Return only those lines of the records below in which "computer" appears.

+++ DATA RECORDS +++

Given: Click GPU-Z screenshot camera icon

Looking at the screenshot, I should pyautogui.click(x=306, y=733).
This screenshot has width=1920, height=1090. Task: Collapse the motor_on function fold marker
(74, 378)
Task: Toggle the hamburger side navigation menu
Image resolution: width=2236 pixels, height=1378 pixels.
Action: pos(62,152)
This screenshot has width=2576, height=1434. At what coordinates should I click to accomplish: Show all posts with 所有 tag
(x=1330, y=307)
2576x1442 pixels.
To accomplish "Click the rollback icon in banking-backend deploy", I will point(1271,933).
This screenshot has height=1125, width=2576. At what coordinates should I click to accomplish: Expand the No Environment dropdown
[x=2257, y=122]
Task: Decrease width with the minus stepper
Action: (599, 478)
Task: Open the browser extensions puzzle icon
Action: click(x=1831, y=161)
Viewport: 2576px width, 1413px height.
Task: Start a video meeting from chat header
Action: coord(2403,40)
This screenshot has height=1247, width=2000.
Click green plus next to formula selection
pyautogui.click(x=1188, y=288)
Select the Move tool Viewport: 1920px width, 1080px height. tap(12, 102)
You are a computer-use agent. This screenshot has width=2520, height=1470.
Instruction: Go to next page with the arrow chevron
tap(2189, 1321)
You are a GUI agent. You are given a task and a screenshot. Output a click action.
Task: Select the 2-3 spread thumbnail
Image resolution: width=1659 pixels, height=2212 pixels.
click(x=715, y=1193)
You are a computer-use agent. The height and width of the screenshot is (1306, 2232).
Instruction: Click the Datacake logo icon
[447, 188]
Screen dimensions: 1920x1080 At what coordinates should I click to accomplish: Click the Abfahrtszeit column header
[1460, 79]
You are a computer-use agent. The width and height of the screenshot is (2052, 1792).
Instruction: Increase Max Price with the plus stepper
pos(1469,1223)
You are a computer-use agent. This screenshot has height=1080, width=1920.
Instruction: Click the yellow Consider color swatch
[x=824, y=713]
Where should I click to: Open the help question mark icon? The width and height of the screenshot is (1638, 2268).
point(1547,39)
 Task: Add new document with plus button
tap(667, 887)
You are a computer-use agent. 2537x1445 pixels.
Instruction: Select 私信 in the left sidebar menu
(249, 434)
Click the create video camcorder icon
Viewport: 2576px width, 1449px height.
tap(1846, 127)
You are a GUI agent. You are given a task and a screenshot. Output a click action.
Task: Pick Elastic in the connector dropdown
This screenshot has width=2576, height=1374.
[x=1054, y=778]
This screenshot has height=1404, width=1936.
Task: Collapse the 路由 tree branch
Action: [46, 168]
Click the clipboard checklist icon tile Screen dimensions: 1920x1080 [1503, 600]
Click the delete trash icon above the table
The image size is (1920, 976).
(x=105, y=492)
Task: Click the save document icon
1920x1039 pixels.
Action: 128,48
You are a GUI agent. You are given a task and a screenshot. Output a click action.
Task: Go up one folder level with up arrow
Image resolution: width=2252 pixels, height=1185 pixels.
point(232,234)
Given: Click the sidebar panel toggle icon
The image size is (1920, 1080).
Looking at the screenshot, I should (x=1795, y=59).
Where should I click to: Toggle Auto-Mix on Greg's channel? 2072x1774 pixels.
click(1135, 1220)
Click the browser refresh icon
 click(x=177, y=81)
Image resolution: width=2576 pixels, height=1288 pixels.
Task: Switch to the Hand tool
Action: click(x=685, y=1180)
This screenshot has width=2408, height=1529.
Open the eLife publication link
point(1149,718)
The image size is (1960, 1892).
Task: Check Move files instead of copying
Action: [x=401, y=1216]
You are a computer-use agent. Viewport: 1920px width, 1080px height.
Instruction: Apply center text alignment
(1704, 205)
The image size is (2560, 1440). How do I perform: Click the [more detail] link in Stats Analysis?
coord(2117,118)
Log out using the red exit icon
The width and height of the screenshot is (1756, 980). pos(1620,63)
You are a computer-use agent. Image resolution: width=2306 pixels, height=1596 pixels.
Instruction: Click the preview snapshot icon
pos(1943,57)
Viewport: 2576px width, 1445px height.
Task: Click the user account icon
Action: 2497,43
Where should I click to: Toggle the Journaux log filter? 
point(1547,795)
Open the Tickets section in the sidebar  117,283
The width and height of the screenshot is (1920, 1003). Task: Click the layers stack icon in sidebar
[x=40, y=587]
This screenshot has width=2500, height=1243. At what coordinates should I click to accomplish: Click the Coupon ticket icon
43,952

+++

* _EXERCISE RESULT_
You are a computer-use agent. This screenshot has width=2520, height=1470.
You are a computer-use agent. The height and width of the screenshot is (1306, 2232).
You are a computer-use agent. The width and height of the screenshot is (2052, 1792).
You are a computer-use agent. This screenshot has height=1080, width=1920.
You are a computer-use agent. 2537x1445 pixels.
You are a computer-use agent. Viewport: 1920px width, 1080px height.
You are a computer-use agent. Image resolution: width=2306 pixels, height=1596 pixels.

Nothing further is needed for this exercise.